-- start of Source records --
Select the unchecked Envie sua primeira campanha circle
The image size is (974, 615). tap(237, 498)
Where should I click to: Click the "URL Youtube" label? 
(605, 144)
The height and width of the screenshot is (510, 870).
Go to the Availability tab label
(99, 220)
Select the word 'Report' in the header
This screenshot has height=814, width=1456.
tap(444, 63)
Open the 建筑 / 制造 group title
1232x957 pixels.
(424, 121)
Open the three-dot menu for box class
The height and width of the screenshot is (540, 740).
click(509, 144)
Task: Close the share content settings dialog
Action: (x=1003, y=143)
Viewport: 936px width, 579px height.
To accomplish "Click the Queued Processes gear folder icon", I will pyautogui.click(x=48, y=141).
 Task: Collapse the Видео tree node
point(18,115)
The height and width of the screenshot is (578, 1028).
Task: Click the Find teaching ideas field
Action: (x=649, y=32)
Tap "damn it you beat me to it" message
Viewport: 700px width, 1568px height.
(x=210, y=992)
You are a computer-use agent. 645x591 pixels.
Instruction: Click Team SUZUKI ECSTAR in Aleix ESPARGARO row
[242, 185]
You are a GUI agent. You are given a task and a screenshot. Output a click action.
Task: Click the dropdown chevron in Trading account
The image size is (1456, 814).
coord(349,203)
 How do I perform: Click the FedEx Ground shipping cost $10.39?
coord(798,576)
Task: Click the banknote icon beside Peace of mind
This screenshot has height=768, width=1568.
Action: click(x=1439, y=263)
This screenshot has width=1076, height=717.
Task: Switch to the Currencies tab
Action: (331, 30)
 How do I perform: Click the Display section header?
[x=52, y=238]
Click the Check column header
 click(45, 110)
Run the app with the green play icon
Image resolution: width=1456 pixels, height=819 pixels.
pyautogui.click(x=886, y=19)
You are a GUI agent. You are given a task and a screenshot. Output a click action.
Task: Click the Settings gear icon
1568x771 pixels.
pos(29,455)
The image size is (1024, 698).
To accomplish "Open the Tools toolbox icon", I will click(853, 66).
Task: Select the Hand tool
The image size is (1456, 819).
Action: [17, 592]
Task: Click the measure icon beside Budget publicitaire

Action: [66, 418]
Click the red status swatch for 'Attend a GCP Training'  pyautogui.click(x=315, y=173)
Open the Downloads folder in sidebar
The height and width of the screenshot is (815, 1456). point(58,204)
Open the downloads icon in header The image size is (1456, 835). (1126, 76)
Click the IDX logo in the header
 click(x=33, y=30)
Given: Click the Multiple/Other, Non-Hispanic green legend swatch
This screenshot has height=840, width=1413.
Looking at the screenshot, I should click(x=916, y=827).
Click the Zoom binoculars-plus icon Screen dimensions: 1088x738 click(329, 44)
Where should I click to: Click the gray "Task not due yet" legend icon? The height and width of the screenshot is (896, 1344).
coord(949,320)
-- end of Source records --
Swap "legend" for "key" in the data from the line with "Given: Click the" through the end of the data, and write those lines out again with nothing else changed.

Given: Click the Multiple/Other, Non-Hispanic green key swatch
This screenshot has height=840, width=1413.
Looking at the screenshot, I should click(x=916, y=827).
Click the Zoom binoculars-plus icon Screen dimensions: 1088x738 click(329, 44)
Where should I click to: Click the gray "Task not due yet" key icon? The height and width of the screenshot is (896, 1344).
coord(949,320)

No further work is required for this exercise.